• TASK TO CARRY OUT: Among the entries below, find every line that has "computer" and pull it out.

====

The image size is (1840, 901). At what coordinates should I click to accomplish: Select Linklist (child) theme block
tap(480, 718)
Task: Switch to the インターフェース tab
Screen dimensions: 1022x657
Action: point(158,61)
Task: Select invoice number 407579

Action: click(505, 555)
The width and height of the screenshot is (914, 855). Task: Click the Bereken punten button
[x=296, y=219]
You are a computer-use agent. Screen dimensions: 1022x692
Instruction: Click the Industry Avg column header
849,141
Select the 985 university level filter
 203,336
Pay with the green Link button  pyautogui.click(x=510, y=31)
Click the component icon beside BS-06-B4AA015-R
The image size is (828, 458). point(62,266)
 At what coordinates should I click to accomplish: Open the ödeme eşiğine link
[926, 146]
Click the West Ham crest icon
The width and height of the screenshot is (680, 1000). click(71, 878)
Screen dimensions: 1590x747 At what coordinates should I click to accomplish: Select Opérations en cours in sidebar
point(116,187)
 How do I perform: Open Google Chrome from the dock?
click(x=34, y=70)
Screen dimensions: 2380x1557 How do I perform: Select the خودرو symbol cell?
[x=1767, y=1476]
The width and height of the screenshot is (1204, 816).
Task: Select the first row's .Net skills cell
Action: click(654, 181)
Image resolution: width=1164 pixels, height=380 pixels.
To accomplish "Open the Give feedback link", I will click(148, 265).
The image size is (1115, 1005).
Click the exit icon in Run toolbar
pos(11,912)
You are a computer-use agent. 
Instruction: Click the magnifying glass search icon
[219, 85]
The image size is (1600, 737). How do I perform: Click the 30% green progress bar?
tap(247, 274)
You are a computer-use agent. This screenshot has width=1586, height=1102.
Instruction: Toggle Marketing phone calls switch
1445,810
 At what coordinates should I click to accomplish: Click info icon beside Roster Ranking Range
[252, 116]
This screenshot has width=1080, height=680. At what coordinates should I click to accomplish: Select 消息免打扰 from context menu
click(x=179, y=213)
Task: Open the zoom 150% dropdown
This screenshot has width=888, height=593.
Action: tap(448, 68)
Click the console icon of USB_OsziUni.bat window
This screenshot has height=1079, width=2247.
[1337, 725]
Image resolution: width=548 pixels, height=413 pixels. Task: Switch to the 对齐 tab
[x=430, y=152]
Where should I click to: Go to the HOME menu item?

====

• REPLY:
You are a computer-use agent. Screen dimensions: 1022x692
You are a computer-use agent. 
You are a computer-use agent. This screenshot has width=1586, height=1102.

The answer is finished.